▸ Exercise directions
Among the entries, which lines carry the string "will"? Copy each of them.

▸ Exercise inputs

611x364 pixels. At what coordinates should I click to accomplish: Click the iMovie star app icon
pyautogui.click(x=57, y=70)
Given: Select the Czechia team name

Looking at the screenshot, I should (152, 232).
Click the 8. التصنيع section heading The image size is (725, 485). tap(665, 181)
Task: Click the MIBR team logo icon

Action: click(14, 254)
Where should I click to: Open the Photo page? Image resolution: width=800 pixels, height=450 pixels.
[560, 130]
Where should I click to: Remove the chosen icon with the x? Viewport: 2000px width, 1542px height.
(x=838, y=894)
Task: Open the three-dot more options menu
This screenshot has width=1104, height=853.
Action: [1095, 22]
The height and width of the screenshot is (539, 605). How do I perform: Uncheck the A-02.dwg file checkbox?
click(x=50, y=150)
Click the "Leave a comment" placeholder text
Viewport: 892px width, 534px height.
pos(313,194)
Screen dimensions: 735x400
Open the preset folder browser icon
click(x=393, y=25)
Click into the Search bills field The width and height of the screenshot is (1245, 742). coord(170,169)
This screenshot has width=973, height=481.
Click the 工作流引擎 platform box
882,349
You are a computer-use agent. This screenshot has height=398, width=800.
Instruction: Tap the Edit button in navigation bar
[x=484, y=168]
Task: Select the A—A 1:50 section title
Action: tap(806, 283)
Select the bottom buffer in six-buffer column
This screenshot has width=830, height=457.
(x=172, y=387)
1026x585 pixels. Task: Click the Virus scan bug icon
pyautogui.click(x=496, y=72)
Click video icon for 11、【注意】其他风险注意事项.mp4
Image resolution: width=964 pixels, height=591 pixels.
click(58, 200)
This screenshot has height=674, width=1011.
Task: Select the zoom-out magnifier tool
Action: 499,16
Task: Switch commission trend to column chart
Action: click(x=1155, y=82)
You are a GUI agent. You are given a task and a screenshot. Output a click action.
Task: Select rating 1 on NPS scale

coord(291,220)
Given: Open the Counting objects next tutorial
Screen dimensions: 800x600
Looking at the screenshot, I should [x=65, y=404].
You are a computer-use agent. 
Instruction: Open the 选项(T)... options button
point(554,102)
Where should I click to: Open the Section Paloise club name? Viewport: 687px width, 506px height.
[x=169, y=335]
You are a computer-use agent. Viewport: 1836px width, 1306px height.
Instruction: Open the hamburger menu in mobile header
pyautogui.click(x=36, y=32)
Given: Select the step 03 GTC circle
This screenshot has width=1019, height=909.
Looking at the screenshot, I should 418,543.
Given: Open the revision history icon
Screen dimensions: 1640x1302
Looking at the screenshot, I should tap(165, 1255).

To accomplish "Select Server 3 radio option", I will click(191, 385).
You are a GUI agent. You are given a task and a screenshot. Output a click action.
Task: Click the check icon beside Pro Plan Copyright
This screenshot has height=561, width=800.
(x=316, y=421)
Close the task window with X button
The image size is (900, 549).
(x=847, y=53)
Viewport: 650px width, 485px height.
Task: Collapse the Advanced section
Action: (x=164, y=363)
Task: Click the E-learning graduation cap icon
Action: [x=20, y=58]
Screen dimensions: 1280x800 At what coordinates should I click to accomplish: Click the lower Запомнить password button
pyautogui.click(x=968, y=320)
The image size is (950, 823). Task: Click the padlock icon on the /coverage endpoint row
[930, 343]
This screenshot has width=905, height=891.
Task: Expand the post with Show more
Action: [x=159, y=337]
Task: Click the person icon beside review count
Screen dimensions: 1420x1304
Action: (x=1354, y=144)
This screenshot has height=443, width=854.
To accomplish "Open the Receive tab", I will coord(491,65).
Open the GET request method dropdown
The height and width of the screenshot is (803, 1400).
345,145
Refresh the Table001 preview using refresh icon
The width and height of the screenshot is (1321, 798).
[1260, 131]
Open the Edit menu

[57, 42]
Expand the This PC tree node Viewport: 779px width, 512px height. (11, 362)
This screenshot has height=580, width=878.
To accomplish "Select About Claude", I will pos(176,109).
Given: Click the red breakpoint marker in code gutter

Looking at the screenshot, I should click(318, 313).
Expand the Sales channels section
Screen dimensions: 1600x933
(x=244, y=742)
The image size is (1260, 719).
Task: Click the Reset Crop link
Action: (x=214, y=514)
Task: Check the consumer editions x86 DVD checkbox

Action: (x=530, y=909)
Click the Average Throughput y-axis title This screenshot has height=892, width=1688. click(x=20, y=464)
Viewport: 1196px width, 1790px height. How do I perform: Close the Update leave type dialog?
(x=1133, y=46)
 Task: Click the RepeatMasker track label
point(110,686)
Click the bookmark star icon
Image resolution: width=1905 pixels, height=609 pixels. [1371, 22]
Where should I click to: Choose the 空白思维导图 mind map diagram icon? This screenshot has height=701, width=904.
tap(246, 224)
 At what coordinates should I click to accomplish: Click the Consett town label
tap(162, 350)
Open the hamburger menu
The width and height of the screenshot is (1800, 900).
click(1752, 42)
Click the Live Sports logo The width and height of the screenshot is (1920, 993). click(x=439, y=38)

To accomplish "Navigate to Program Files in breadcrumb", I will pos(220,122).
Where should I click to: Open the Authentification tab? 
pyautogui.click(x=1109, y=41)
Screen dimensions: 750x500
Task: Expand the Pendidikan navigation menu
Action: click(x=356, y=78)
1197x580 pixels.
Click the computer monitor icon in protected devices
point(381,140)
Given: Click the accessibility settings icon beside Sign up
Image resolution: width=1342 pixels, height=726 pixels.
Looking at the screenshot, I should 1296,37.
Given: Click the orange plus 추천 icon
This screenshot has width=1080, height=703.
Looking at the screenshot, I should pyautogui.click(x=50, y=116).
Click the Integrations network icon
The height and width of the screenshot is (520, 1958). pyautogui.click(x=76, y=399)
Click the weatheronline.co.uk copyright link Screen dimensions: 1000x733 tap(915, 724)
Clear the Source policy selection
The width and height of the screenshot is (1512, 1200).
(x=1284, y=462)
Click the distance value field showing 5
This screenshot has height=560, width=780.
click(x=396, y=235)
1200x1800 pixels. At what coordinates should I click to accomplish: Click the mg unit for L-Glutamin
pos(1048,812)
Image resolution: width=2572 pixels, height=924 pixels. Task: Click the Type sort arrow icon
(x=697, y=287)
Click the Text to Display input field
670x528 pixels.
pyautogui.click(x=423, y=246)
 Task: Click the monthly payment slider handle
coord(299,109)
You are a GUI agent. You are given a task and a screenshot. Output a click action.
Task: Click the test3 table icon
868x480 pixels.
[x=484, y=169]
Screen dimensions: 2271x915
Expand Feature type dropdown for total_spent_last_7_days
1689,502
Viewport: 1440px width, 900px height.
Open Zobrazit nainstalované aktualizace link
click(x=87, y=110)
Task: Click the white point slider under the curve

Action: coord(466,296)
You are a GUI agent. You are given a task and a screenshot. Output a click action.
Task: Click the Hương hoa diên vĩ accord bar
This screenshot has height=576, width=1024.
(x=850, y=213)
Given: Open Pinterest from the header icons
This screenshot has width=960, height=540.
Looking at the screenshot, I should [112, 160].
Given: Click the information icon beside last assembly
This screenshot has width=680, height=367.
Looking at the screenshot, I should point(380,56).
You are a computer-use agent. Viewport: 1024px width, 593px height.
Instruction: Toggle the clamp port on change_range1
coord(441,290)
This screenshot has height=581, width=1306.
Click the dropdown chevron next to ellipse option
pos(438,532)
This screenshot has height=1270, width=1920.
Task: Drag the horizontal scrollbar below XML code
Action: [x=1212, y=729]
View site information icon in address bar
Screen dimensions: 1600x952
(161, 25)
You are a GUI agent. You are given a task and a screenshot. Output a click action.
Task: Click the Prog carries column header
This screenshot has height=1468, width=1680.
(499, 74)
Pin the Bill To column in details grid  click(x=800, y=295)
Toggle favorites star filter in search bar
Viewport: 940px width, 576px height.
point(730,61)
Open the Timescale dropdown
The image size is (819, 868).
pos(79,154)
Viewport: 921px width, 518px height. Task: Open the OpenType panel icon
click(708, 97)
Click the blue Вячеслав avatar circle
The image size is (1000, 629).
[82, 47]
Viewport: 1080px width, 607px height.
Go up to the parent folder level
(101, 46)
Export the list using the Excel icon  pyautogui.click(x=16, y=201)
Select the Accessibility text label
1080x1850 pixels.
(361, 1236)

▸ The completed task
To accomplish "Select Server 3 radio option", I will click(191, 385).
To accomplish "Open the Receive tab", I will coord(491,65).
To accomplish "Select About Claude", I will pos(176,109).
To accomplish "Navigate to Program Files in breadcrumb", I will pos(220,122).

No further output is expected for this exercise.